Complete the following =>
1. In the thread about the 1937 Firestone Fleetwood, rewrite the passage from "# Deal of the" to "about fell over.", changing "garage" to "barn".
2. According to the thread about the 1937 Firestone Fleetwood, what price did the seller ask for the bike?

Text to read =>
# # # #
# Deal of the Day - 1937 Firestone Fleetwood



## shutterbugKELLY (Jun 24, 2007)

We hadn't intended on buying any bicycles, mostly looking for parts, but this was in the garage.  When the guy said he wanted $250 for it, I about fell over.

I snapped a couple pics after we unloaded it from the Jeep.  It has stainless steel fenders, an aluminum torpedo light, zephyr tank with horn and light switch, an EA light on the rack (with a wire running towards the tank?), and a replacement wald rear-axle kickstand (pictured in the 1939 Island Cycle Supply catalog - we'll probably put the original rear stand back on it).  We need a putter stem (anyone have one laying around?), and the chainguard looks like one of the replacement guards in the 1939 ISC catalog, we also need a tombstone reflector - though I don't like how they look.

Does anyone have a pic of a Huffman in Seafog Grey?


----------



## Monark52 (Jun 24, 2007)

Wow,sweet bike! Want to make a quick 50 bucks and sell it to me for $300 buddy,pal,friend of mine???!!!

My initials just happen to be HW so it would be perfect


----------



## eazywind (Jun 24, 2007)

*streamliner*

Or super streamliner. You bastards!!!!! Just kidding . Nice find. If you decide to sell, I will double what you paid. Also just kidding! Well, not really......Those are pretty hard to find. My friend alan is repoping the goosenecks. He may have some left. Email me at easywind2@yahoo.com and i will give you his email address. Also, he has a seafoam green one. Link below to a pic of it. Marc

http://www.nostalgic.net/bicycle353.htm


----------



## eazywind (Jun 24, 2007)

*Whoops.....*

Thought I read seafoam green, when It was seafog grey. Marc


----------



## shutterbugKELLY (Jun 24, 2007)

Monark52 said:


> Wow,sweet bike! Want to make a quick 50 bucks and sell it to me for $300 buddy,pal,friend of mine???!!!
# # # #
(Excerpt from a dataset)

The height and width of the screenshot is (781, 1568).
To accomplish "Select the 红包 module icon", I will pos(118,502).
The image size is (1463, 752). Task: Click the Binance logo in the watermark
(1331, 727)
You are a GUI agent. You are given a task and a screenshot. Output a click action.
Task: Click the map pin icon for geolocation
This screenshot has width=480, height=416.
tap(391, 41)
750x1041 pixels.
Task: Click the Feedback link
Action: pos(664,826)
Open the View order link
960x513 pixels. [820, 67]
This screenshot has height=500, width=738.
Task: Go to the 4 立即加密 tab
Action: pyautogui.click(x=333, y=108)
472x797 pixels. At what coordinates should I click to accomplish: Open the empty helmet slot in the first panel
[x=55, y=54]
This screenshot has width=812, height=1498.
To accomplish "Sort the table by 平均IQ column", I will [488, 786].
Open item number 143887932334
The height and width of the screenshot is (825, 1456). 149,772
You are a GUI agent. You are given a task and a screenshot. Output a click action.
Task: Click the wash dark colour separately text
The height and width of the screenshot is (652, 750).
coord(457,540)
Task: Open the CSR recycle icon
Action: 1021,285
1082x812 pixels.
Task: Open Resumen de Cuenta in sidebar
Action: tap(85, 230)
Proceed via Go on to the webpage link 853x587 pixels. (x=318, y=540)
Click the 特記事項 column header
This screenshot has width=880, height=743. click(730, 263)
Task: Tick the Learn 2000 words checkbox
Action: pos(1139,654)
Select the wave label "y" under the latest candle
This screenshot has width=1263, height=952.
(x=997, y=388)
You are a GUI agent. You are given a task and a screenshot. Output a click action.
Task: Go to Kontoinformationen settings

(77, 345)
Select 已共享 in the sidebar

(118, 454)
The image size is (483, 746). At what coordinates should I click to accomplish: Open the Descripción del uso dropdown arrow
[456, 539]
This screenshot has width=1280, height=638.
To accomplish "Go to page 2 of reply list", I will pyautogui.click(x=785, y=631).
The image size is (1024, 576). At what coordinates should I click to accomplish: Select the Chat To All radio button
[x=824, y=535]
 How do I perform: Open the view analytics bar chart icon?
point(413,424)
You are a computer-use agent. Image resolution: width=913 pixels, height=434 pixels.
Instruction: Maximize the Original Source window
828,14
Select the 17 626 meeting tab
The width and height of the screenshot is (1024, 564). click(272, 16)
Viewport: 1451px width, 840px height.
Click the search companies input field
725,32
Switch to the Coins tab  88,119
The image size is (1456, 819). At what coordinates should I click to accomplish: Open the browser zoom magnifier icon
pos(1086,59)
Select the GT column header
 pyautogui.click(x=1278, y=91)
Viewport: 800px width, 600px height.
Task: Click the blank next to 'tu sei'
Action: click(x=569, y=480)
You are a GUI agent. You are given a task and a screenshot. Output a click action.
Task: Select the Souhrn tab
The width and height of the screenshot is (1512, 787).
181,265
# # # #
Complete answers =>
1.
# Deal of the Day - 1937 Firestone Fleetwood



## shutterbugKELLY (Jun 24, 2007)

We hadn't intended on buying any bicycles, mostly looking for parts, but this was in the barn.  When the guy said he wanted $250 for it, I about fell over.

2. $250